The engine E includes stays 11 at the bottom near the four corners of the engine block. A bracket 12 is attached to the lower end of each stay 11, and a flexible rubber 13 is fixed to the inclined lower surface of the bracket 12.

The lower surface of the rubber 13 is fixed to the inclined upper surface of the bracket 14, and the lower part of the bracket 14 is attached to the m material 1 of the common platform 15.
The vertical members 16 extend on both sides of the engine E in the longitudinal direction (direction parallel to the output shaft 10), and have their front and rear ends connected by a cross member 18. That is, the vertical member 16 and the horizontal member jtA1B constitute a rectangular frame.

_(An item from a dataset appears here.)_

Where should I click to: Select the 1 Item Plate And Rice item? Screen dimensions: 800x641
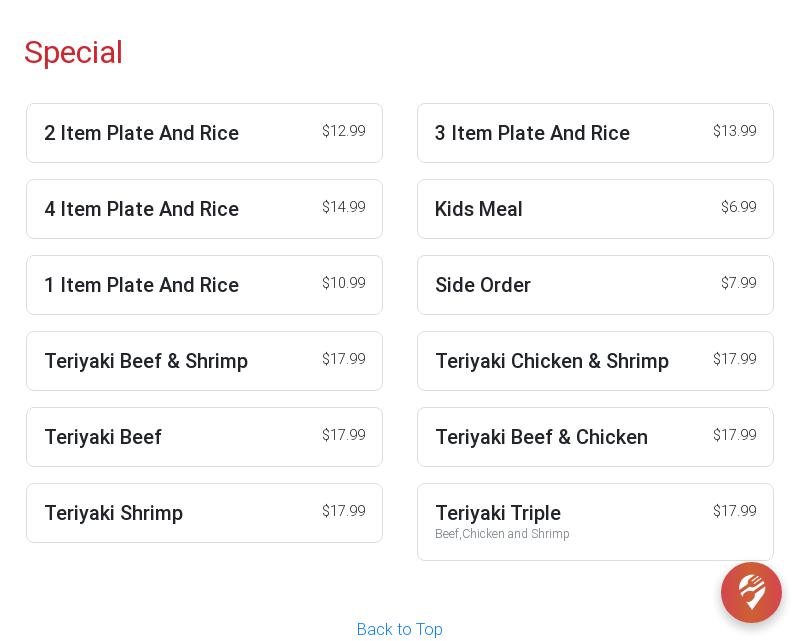click(204, 285)
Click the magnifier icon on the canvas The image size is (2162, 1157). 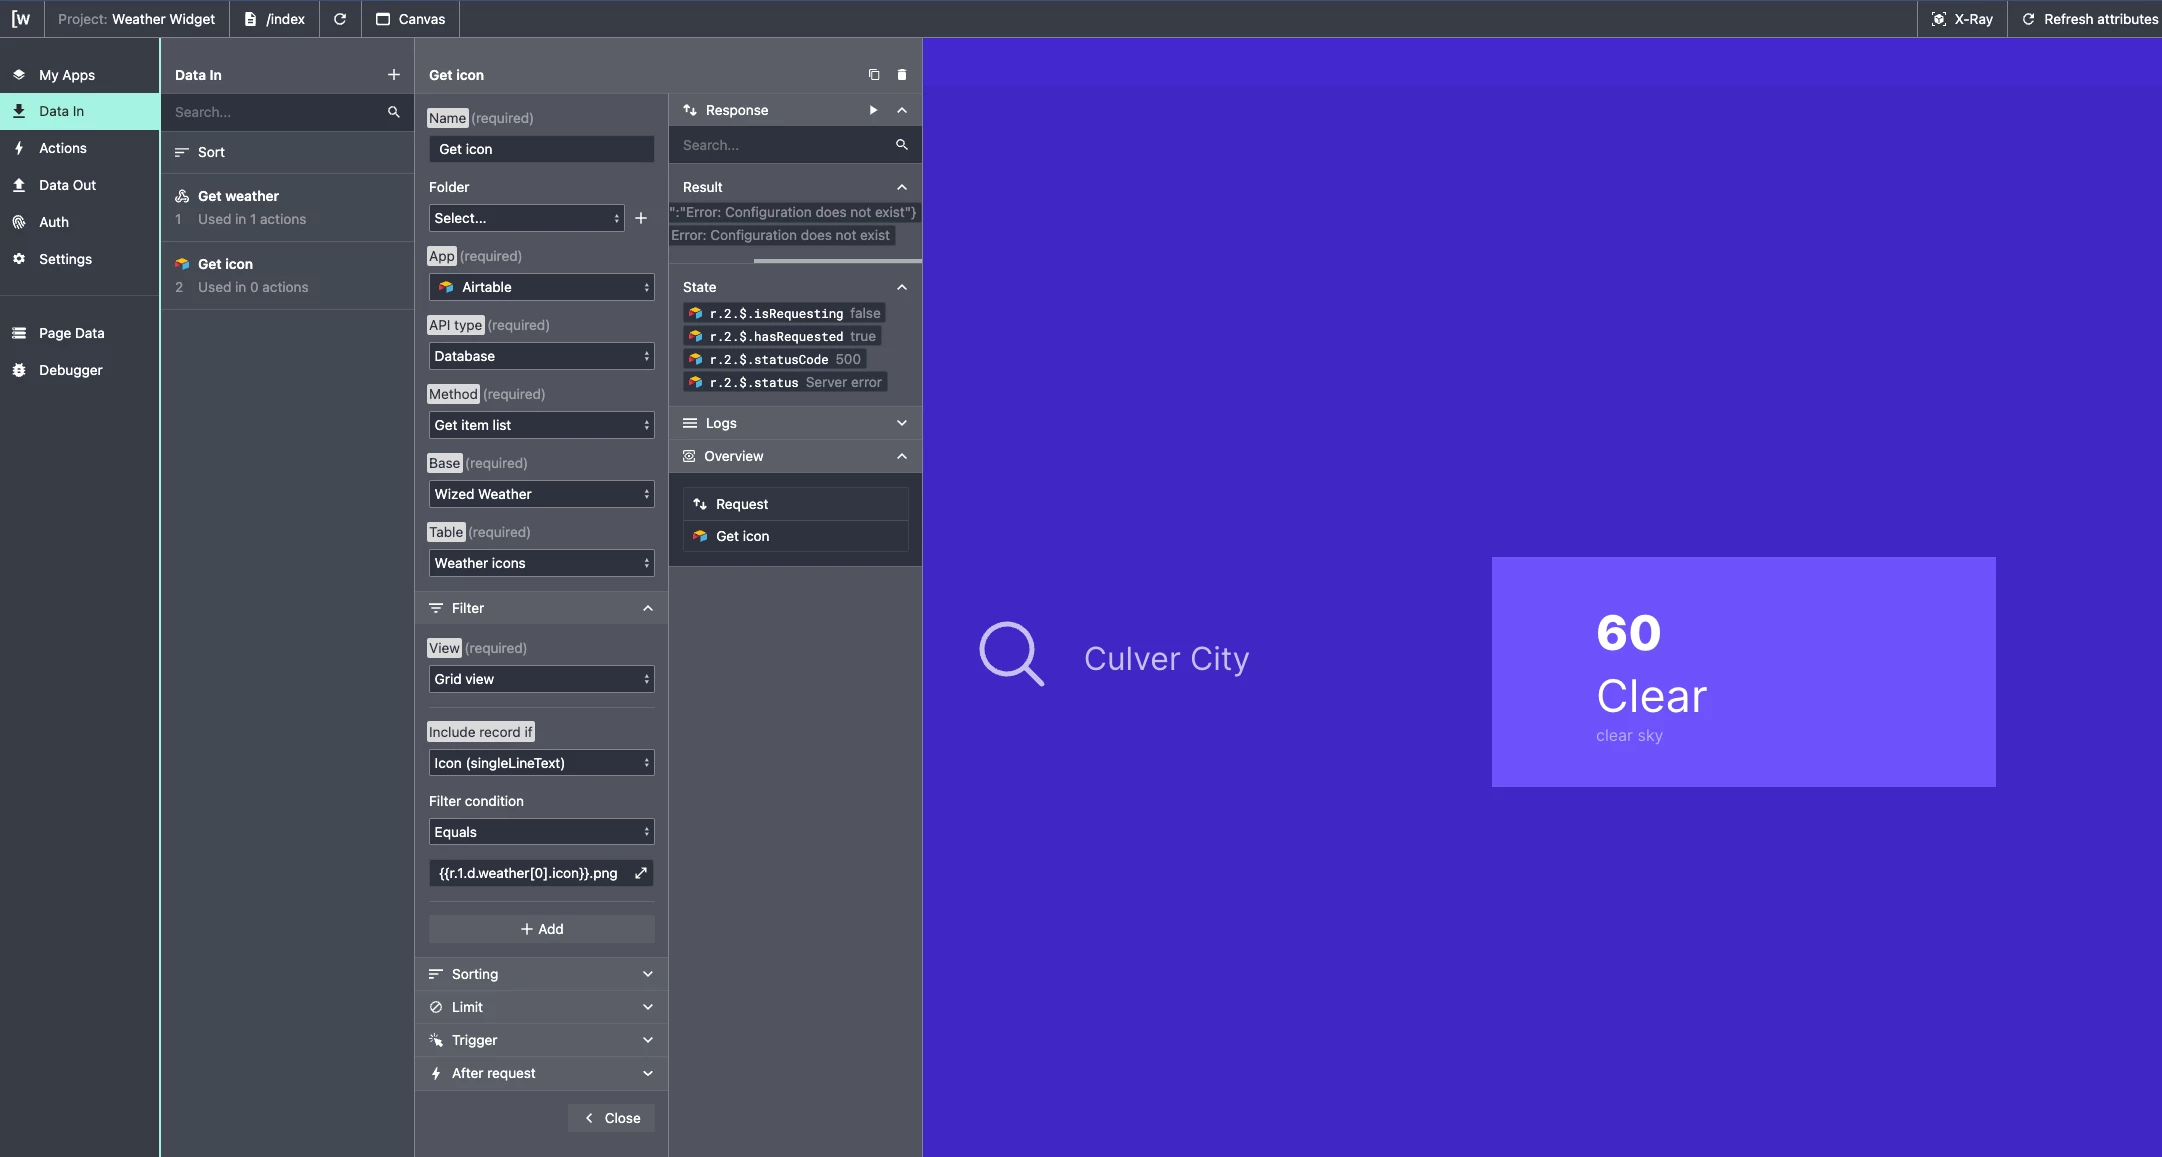1011,654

Another bracket 20 is attached to the upper surface of the vertical member 16. The bracket 20 has a bolt 21 parallel to the output shaft 10.
There is a cylindrical rubber 22 on the outer periphery of the bolt 21.
The cylindrical portion at one end of the torque holder 23 is connected to the cylindrical portion through the holder 23. The torque rod 23 extends from the bolt 21 approximately toward the center of gravity of the engine (a portion slightly above the output shaft 10). The torque rod 23 also has a cylindrical portion at the other end, and the inner periphery of the cylindrical portion is connected to the outer periphery of a bolt 25 parallel to the bolt 21 via a cylindrical rubber 24 . The bolt 25 is fixed to the stay of the engine block. Note that the elastic direction 17 of the rubber 13 is inclined slightly upward compared to the torque rod 23.

The compressors C1 and C2 are compressor frames 3
It is installed at 0. Further, tension is not applied to the belts b1 and b2 by tensioners 32 incorporating springs 31, respectively, and these tensioners 32 are also attached to the compressor frame 30 by one pin. Furthermore, engine E
The vertical member 16 near the left side is assembled into the lower right end of the compressor frame 30.

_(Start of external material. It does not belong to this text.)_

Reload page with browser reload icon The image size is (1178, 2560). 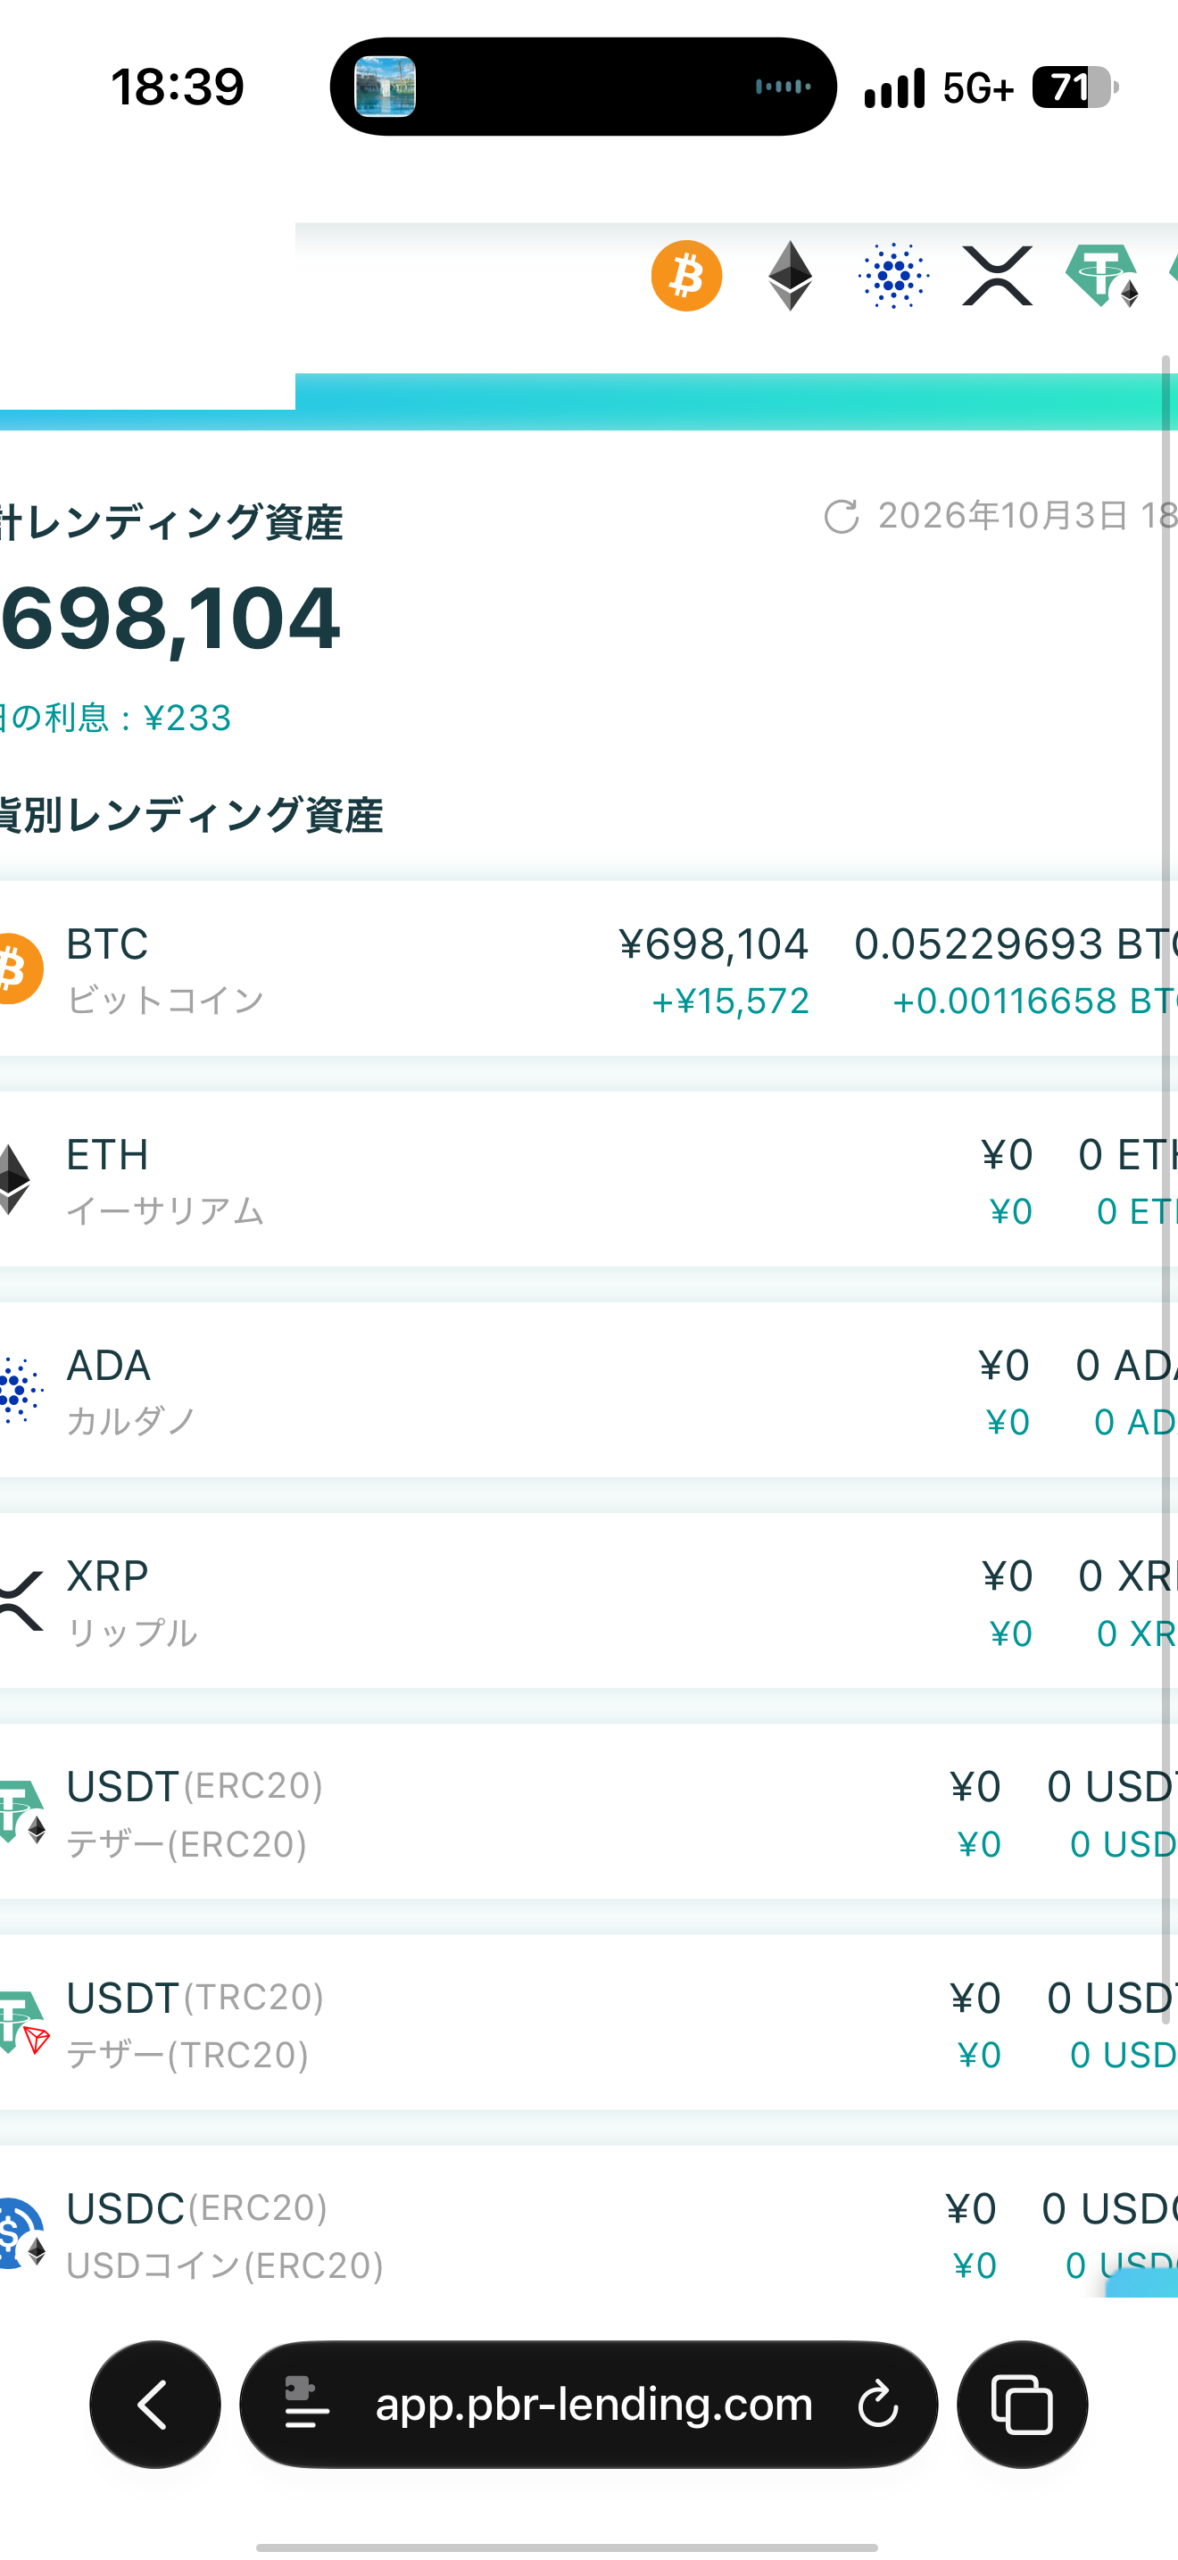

Brackets 35 are attached to the lower surfaces of two locations on each of the left and right vertical members 16 and one location on the left side of the compressor frame 30, as clearly shown in the right end portion of FIG. The lower surface of each bracket 35 is supported by a bracket 37 via a hard vibration-proof rubber 36. Also bracket 35
．． A vibration isolation rubber 38 compressed in the horizontal direction is also provided between the 370 vertical portions.

40 is the tap root of the engine room Er, and below the brackets 37 at the left and right ends, a pair of installation legs 41 are provided on the lower surface of the bottom plate 40 in an attitude extending in the front-rear direction (in a direction parallel to the output shaft 10). Installation. Also middle bracket 3
7, a reinforcing member 42 extending back and forth is attached to the lower surface of the tap root 40.

According to the above configuration, the image of the engine E is absorbed by the rubber 13 and is hardly transmitted to the vertical member 16 or the compressor frame 30. Therefore, the compressor CIC2 does not move significantly.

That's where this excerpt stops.